Pero sobre todo, Eduardo era el dueño del primer tocadiscos de nuestra vida con el que por primera vez bailámos con las oficialas del taller de costura de mi madre, las piezas lentas de Procol Harum, The Myteriam, Simon y Garfunkel, Ottis Redding, y por su puesto los Beatles y los Rolling Stones. Todavía me estremezco cuando evoco la primera impresión que me causó Mick Jagger cantando Lady Jane. Aquellos guateques eran como la España oculta, medio clandestinos. Tuvimos que hacer verdaderas filigranas para burlar la centinela moral de las madres de las muchachas y de las vecinas. Tarea inútil porque en cuanto las vecinas se percataron del trasiego de pantalones que entraban y salían de aquel santuario de faldas inocentes convirtieron el sacrificado taller de modistillas de mi madre en un verdadero lupanar. Fue de este modo que abrazamos una rebeldía generacional que nos cohesionó como grupo. Poco a poco mi cultura musical, mucho más pedestre y comercial, se fue haciendo
más estricta y exigente.
De ese modo fue transcurriendo la adolescencia y la puesta de largo ante la vida que nos aguardaba. Llegaron años difíciles, los años de plomo de la Transición en Madrid, años locos de días sin noche en los que recorríamos Madrid sin más brújula que nuestra temeridad, viviendo con intensidad un particular vagabundeo que nos reportó más de un contratiempo. Teníamos amigos y amigas comunistas y su casa de Madrid, en Ríos Rosas, era punto de reunión de los peceros del barrio, los seguidores del Carrillo del que me habló aquella vez. Pero lo nuestro era otra cosa, teníamos nuestro propio código, eramos rebeldes, soñadores, bohemios, bebedores y empatizábamos. Tocaba torpemente la guitarra pero me parece verlo ahora rasgar los acordes de la canción Cualquier noche puede salir el sol de Sisa o Palabras para Julia. La Zamba de mi esperanza de Cafrune tampoco se le daba mal, y cuando salíamos a la derrota nocturna, la voz desgarrada de Meneses se nos trepaba en la garganta como una enredadera de ira antes de lanzarnos a la danza del sirtaki al modo en que Anthony Quinn la bailaba en Zorba el Griego. Ajustando los elementos a su exacta proporción, Eduardo fue
para mi, un poco como el Sebastian de Retorno a Brideshead, uno de los personajes más extraordinarios de la genial novela de Evelyn Waugh.

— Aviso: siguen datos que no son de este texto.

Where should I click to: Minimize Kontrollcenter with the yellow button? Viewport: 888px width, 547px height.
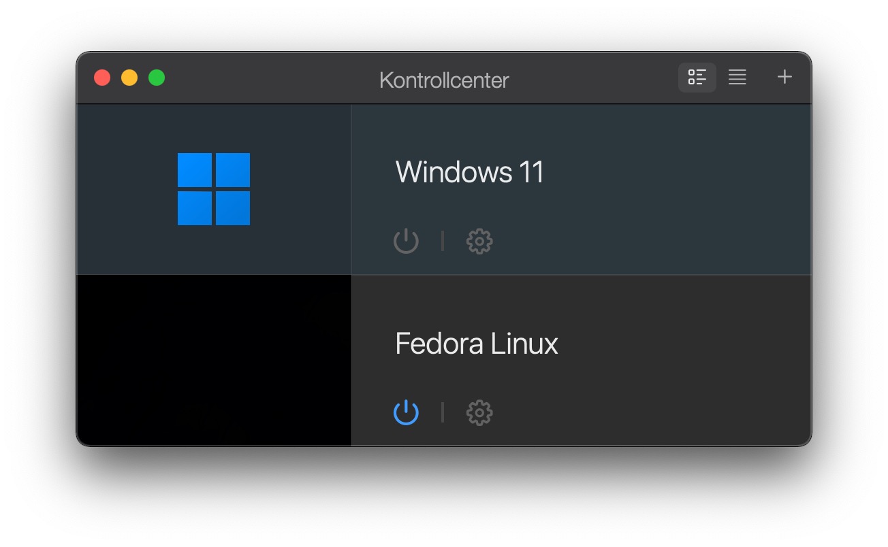point(129,78)
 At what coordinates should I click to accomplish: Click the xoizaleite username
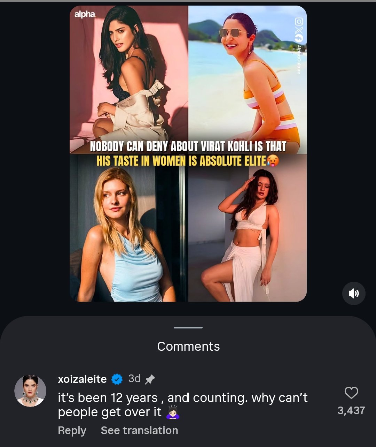pos(82,379)
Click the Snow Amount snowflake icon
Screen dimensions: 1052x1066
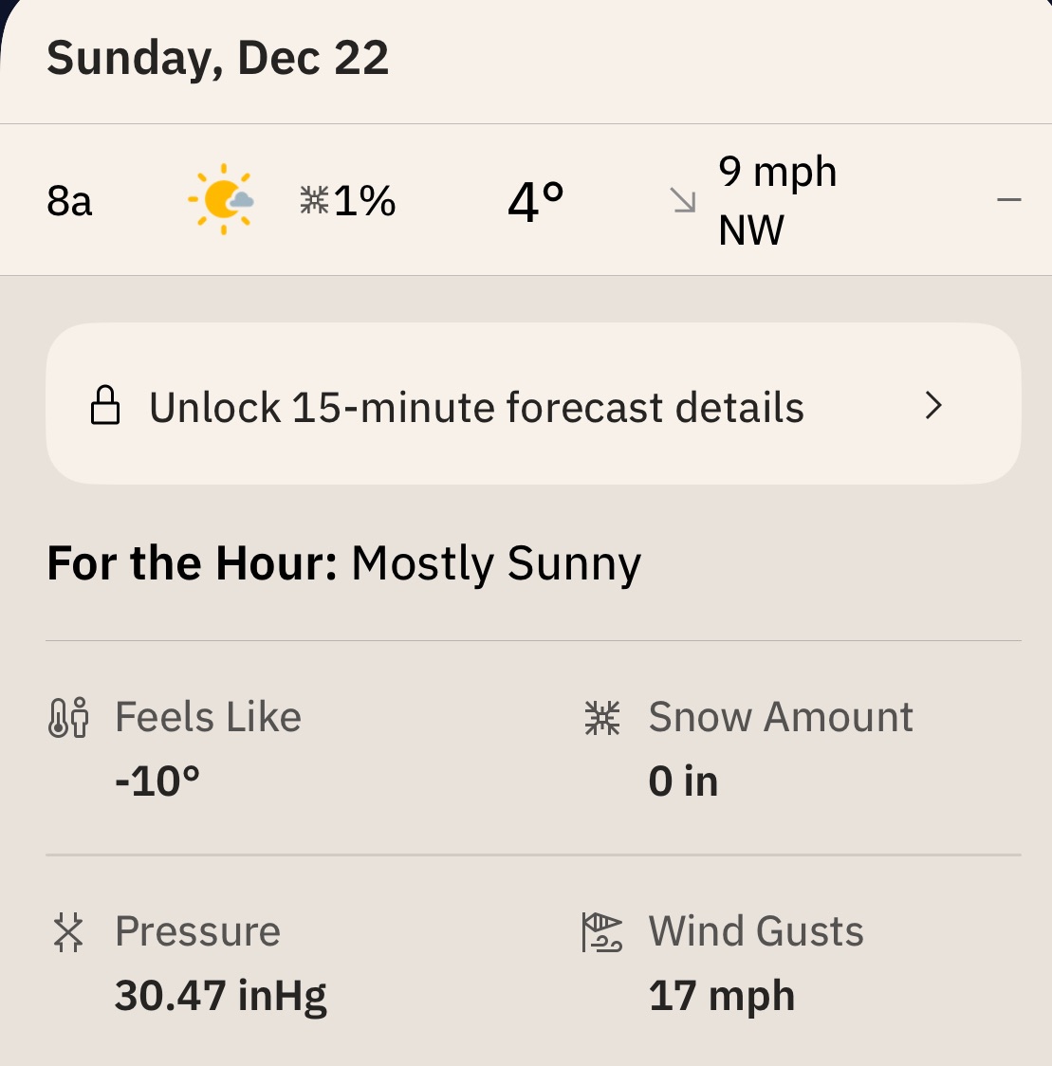(x=602, y=718)
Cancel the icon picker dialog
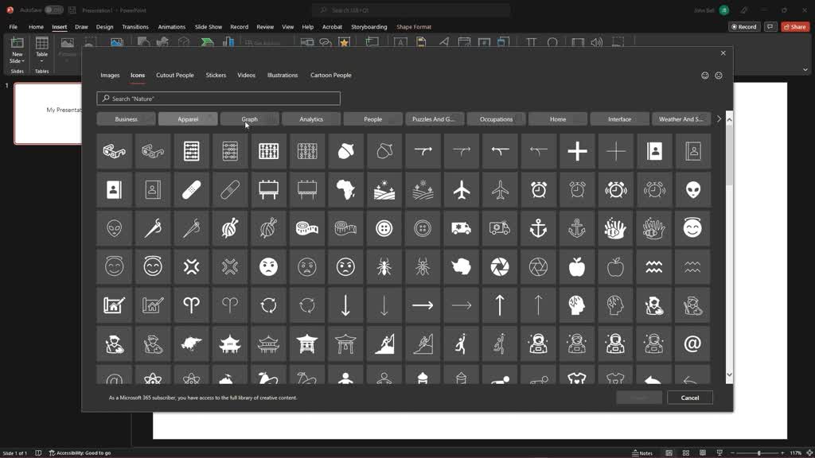 coord(690,398)
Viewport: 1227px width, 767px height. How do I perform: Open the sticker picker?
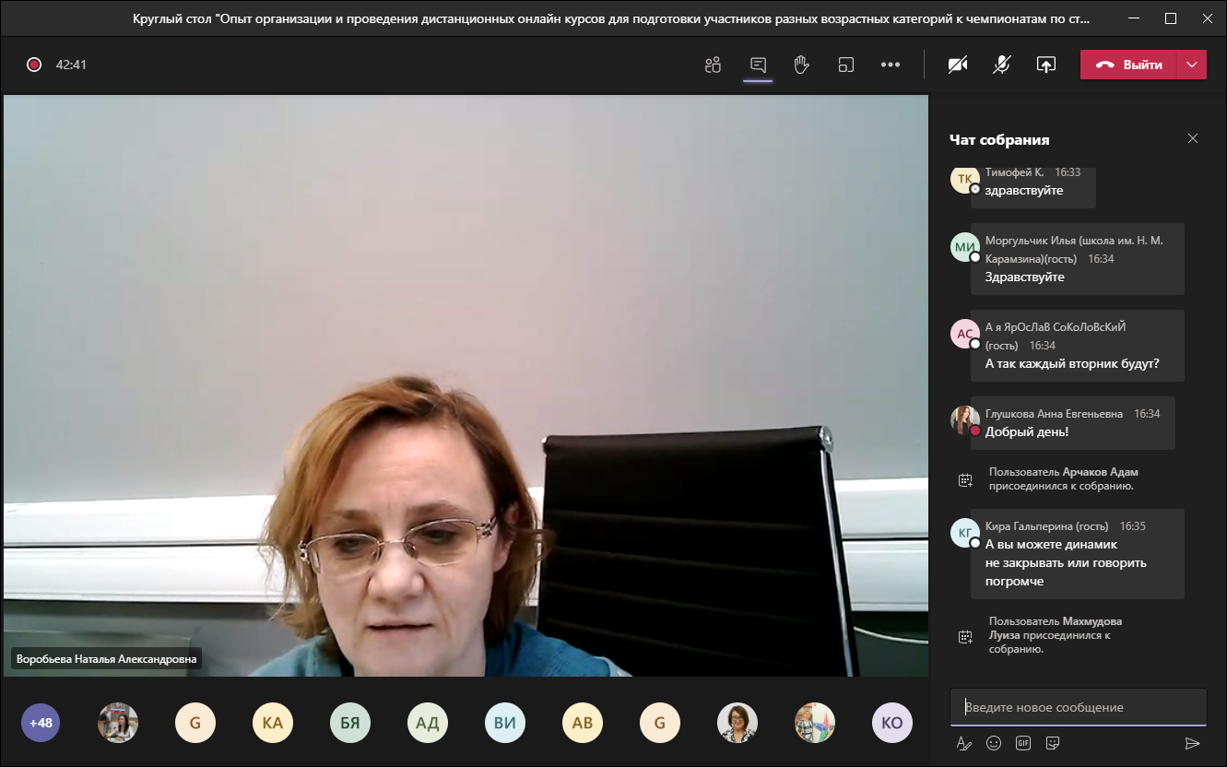point(1053,743)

Aquellos maravillosos años no los olvidaré jamás. El tiempo fue amansando la fiera de nuestra juventud y sedimentando nuestra madurez, a golpes de herrero implacable. Nuestra amistad fue tan
apasionada que nos brindó la ocasión de liarnos a ostias un par de veces para acabar después llorando como criaturas. Jorge Luis Borges dijo en una ocasión que el momento más importante de la vida de un hombre es aquel en el que descubre para siempre quién es. Yo creo que descubrí para siempre quien soy, el día que supe que mi padre no había muerto sino que se fue a América para nunca más volver y cuando me concebí la otra mitad de una amistad de granito. La otra mitad era Eduardo.

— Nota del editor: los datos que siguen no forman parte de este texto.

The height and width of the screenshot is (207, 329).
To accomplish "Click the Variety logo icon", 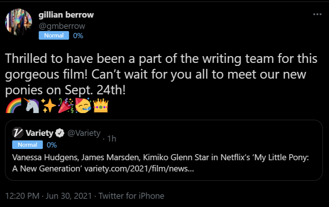I will coord(18,133).
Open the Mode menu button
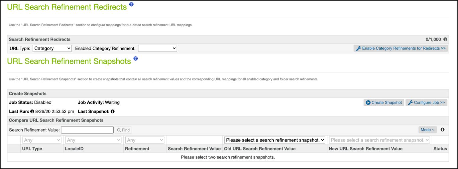Viewport: 458px width, 169px height. pyautogui.click(x=427, y=130)
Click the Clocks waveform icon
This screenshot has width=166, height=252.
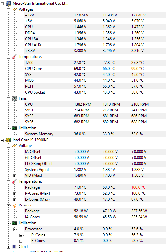(x=14, y=247)
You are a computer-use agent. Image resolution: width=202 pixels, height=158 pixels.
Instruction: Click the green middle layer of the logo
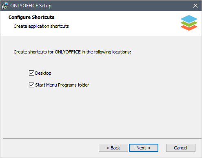tap(189, 24)
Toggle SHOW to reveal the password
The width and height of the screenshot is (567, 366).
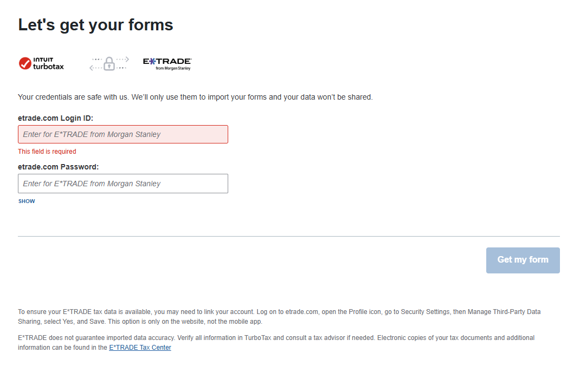[x=27, y=201]
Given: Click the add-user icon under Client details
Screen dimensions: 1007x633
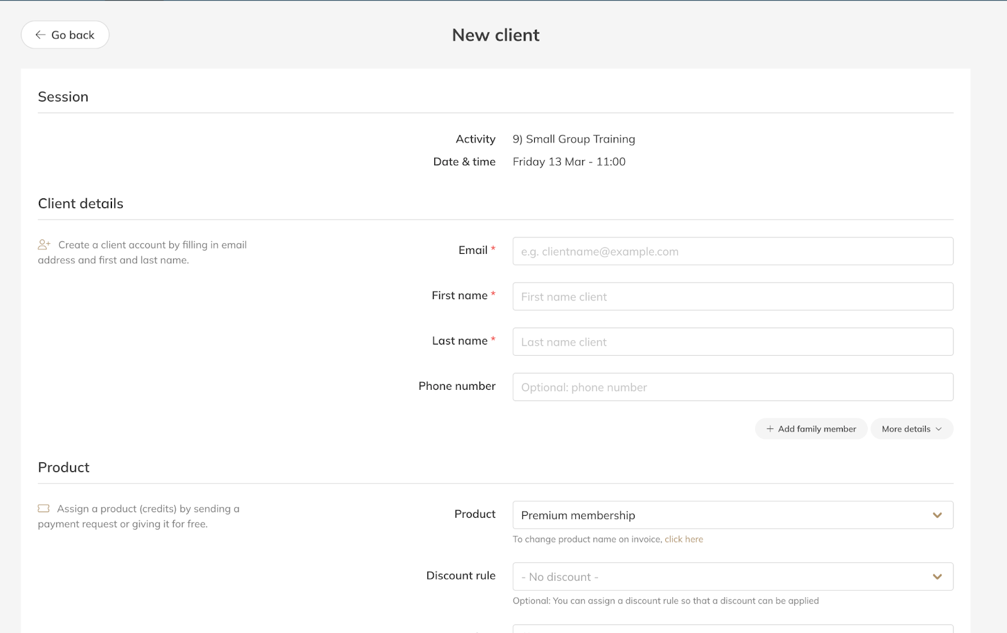Looking at the screenshot, I should tap(44, 244).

Cada uno siguió su camino. Y pasaron más años, muchos más años… hasta que al regreso de las vacaciones me encuentro con los Estébanez, protagonizando de alguna manera, una doble página en el periódico en el que trabajo desde la primavera de 1986. Por eso me he vuelto a acordar de Eduardo, el nieto de Don Mónico, y de su sorprendente casa en Piedrabuena llena objetos que causaban asombro, con un viejo piano de pared en el que Eduardo trataba de recomponer inútilmente los primeros acordes del Claro de Luna de Beethoven, del viejo Ford de época de color verde que se oxidaba en el huerto evocando otros tiempos más felices, cuando un intrépido piedrabuenero sin miedo a nada ni a nadie, se hizo a sí mismo, al más puro estilo norteamericano.

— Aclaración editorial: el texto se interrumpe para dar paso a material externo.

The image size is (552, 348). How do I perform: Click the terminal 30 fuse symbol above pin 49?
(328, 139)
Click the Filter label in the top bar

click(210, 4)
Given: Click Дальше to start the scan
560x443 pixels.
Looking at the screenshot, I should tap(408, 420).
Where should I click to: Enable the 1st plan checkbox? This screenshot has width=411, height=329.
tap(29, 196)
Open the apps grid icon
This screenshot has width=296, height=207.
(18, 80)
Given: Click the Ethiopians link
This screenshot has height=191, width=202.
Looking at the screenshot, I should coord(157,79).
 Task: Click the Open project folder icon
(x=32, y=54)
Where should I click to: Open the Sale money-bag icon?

Quizá el único error de Don Mónico fue nacer en España. O quizá fue un acierto, ya que el destino quiso que un descendiente de Don Mónico, se convirtiera en mi mejor amigo, en mi otro yo, durante los años más intensos de mi vida, aquellos en los que nos abstraíamos en una irresponsable filosofía de vagabundos, bebiéndonos a tragos la locura de aquel tiempo intenso bajo el cielo estrellado de nuestra profunda amistad, o en medio de la niebla de cualquier bar. Entonces Eduardo no dejaba pasar la ocasión de explotar su magnetismo casi animal con las pibas. Porque lo tenía. De pronto, ahora, cuando escribo estas líneas, huelo el frescor del aire limpio de los pinares de Valsaín y escucho el griterío de la muchachada chapoteando en el agua del Bullaque, sobre ruedas gigantes de tractor en la Fuente del Cacho.
Como a Don Mónico se le tiene en consideración y estima y su herencia se seguirá revalorizando ahora que le espera la exposición en el Museo Nacional de Ciencia y Tecnología de La Coruña., evoco aquí la figura de Eduardo Mónico José Estébanez Sánchez, que fue mi alma gemela y que me descubrió el valor de una amistad tierna y violenta. El mundo y la vida son un pañuelo en el que coincidimos ahora, de nuevo, mediando el medio siglo de andadura vital, a sabiendas de que el Eduardo Estébanez de hoy, ingeniero de Minas y empresario según tengo rastreado por la Red, casado con la pediatra Carmen Camarena, con la que tiene tres hijos, un chico y un par de gemelas, conserva algo de su abuelo, de aquel viejo aventurero, inventor y viajero que se puso el mundo por montera y con ello a Piedrabuena en el mundo, pero también de aquel Eduardo Estébanez que conocí en la adolescencia y cuyo recuerdo me acompañará durante el resto de mis días aunque sea ahora el tiempo de un largo invierno de ausencia e inevitablemente el de la certeza de que ya nunca nada volverá a ser como antes.